### Supplied records
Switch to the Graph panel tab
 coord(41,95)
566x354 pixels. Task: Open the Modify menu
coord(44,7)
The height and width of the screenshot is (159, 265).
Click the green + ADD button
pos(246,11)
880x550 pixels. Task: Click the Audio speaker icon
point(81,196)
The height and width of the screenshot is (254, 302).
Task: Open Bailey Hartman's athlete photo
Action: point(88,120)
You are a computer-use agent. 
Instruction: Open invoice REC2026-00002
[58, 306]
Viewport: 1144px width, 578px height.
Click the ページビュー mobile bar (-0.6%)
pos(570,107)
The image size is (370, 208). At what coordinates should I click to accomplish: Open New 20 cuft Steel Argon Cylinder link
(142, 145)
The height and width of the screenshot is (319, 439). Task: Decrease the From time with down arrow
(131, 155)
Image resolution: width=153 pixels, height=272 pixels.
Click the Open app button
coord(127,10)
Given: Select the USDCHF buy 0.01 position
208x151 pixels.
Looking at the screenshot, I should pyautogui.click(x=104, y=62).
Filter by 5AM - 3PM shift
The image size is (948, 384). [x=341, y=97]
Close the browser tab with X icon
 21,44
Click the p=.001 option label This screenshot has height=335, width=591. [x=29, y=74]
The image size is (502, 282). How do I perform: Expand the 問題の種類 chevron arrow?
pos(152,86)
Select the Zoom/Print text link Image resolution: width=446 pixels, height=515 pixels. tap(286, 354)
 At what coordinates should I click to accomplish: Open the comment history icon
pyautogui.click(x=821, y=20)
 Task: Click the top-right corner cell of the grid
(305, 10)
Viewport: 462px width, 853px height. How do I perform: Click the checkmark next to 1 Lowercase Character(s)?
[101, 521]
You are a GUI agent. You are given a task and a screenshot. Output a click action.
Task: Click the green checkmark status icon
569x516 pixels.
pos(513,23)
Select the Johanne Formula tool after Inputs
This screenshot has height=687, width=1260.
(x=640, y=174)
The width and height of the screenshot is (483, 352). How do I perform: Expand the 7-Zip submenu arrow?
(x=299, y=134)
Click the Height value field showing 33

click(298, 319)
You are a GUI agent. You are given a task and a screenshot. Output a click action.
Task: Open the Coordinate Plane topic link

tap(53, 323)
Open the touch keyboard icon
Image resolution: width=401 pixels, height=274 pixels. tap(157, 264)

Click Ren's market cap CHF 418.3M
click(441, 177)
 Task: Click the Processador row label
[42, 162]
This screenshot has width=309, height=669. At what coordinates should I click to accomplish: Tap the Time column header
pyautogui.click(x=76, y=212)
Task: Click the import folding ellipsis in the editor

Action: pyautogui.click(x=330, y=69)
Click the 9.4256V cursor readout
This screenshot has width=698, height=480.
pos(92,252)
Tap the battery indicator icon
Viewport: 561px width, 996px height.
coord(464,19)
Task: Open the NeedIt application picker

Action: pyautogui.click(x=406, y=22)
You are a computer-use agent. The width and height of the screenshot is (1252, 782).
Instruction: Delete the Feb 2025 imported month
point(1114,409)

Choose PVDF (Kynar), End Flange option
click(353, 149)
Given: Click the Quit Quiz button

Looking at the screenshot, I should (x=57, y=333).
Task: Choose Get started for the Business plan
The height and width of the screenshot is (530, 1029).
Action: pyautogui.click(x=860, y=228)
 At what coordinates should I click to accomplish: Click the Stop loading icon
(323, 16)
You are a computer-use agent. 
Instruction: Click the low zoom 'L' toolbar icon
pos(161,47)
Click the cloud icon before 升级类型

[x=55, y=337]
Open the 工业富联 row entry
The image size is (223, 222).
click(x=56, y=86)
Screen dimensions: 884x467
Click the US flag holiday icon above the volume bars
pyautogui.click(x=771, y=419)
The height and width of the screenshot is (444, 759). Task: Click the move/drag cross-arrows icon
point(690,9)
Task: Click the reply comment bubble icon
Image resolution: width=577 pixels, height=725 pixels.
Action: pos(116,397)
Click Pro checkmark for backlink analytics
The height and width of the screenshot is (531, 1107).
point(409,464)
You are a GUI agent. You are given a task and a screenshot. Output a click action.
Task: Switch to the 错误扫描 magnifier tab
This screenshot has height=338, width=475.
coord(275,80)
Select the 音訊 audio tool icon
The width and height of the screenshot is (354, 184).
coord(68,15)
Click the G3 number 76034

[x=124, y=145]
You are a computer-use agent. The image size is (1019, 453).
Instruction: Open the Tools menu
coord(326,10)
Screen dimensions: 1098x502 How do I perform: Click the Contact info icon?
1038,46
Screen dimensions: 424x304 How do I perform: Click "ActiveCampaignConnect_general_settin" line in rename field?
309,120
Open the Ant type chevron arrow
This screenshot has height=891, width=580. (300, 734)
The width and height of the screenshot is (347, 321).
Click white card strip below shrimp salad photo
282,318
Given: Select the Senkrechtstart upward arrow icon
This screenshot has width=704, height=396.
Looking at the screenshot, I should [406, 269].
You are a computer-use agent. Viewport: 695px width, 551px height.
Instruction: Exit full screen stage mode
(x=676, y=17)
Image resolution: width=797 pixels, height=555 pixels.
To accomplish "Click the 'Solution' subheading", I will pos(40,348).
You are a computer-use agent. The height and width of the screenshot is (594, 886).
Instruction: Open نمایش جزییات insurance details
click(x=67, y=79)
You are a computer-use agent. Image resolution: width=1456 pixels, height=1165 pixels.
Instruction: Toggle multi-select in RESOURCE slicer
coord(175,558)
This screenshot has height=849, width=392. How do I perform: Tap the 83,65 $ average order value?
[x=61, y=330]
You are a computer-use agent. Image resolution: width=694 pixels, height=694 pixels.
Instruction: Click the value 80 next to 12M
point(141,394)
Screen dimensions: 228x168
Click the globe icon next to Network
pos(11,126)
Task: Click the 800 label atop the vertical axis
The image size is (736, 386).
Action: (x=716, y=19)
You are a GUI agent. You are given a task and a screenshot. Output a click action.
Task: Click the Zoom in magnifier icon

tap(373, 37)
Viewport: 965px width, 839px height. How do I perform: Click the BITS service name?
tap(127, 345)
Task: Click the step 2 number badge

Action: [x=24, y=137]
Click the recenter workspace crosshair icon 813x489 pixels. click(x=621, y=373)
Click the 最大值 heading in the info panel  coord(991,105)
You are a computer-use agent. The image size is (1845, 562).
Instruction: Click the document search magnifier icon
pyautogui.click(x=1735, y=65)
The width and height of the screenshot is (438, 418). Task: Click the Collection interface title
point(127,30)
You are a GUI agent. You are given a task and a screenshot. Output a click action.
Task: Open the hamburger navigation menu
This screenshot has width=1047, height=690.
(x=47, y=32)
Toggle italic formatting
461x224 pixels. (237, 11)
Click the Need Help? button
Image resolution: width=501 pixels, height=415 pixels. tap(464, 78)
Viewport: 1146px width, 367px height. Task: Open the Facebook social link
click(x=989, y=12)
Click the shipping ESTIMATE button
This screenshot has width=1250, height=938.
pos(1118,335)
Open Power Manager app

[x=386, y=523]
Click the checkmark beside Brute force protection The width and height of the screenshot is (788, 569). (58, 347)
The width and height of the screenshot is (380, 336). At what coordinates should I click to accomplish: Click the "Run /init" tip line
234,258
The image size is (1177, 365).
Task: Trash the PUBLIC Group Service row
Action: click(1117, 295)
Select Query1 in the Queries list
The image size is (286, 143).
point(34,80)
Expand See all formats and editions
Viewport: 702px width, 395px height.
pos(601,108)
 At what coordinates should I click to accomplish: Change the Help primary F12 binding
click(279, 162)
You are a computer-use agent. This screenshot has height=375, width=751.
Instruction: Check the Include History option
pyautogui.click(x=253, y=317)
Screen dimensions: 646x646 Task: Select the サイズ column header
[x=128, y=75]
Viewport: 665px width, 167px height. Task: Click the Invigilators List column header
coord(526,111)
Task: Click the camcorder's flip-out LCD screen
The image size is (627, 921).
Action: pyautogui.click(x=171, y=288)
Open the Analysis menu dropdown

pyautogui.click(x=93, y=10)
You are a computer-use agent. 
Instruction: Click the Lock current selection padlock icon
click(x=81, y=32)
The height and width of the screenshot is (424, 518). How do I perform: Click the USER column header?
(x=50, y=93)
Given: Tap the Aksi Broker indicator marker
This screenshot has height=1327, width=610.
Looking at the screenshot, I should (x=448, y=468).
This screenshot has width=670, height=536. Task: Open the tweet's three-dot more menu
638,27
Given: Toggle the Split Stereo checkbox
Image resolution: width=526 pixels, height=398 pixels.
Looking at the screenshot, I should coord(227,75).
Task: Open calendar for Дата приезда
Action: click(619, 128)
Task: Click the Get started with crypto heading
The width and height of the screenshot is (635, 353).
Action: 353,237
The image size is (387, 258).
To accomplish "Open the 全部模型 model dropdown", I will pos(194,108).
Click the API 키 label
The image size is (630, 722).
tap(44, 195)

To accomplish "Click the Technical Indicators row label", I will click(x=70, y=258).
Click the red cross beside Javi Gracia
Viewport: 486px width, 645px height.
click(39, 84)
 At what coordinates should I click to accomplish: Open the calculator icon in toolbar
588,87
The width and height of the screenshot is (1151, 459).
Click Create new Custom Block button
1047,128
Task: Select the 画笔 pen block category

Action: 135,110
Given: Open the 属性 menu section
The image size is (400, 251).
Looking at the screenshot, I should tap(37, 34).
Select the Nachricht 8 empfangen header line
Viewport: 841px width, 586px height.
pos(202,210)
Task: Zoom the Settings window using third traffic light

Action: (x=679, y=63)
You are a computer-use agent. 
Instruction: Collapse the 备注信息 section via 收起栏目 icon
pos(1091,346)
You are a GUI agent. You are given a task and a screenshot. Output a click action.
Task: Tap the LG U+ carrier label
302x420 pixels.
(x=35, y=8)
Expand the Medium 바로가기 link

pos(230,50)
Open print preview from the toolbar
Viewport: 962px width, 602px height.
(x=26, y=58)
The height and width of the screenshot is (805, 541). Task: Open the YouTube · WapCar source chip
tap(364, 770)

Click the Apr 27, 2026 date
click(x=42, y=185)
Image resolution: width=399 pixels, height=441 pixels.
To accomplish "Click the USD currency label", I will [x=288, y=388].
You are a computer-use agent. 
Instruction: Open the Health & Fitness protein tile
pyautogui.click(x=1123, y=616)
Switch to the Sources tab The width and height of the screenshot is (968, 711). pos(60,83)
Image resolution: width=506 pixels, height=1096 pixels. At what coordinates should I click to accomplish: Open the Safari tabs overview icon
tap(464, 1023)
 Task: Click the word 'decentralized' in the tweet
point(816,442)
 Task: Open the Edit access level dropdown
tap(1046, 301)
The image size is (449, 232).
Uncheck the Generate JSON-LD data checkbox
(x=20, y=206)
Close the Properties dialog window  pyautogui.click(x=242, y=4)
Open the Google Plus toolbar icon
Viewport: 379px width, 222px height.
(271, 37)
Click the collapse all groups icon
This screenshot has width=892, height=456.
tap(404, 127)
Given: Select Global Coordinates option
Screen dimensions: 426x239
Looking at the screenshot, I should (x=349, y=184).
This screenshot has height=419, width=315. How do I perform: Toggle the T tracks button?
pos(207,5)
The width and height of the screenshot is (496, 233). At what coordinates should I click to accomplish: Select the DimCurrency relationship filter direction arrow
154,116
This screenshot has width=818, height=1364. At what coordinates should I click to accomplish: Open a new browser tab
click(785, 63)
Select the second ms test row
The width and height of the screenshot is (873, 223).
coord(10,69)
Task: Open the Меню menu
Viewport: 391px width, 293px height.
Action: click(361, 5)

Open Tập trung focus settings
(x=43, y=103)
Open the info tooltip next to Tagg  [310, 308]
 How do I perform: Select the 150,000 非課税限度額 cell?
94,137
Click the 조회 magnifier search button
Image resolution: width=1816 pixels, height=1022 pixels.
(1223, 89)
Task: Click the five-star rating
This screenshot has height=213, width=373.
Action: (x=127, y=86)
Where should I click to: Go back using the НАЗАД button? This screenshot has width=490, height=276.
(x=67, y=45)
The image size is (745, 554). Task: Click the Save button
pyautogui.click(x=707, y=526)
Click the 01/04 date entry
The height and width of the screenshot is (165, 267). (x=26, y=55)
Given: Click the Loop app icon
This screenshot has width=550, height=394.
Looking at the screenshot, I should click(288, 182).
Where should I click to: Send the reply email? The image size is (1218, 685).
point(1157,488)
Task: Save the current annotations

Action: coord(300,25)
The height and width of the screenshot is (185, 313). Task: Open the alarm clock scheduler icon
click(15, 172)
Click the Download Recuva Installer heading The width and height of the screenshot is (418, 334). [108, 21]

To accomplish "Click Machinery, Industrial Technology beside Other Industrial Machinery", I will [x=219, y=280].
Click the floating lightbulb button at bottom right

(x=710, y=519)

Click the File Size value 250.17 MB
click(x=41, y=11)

### Task instructions
Give back exactly the lines from the one that contains "This screenshot has height=213, width=373." to the end of the data above, both of those lines included.

### Result of the exercise
This screenshot has height=213, width=373.
Action: (x=127, y=86)
Where should I click to: Go back using the НАЗАД button? This screenshot has width=490, height=276.
(x=67, y=45)
The image size is (745, 554). Task: Click the Save button
pyautogui.click(x=707, y=526)
Click the 01/04 date entry
The height and width of the screenshot is (165, 267). (x=26, y=55)
Given: Click the Loop app icon
This screenshot has width=550, height=394.
Looking at the screenshot, I should click(288, 182).
Where should I click to: Send the reply email? The image size is (1218, 685).
point(1157,488)
Task: Save the current annotations

Action: coord(300,25)
The height and width of the screenshot is (185, 313). Task: Open the alarm clock scheduler icon
click(15, 172)
Click the Download Recuva Installer heading The width and height of the screenshot is (418, 334). [108, 21]

To accomplish "Click Machinery, Industrial Technology beside Other Industrial Machinery", I will [x=219, y=280].
Click the floating lightbulb button at bottom right

(x=710, y=519)

Click the File Size value 250.17 MB
click(x=41, y=11)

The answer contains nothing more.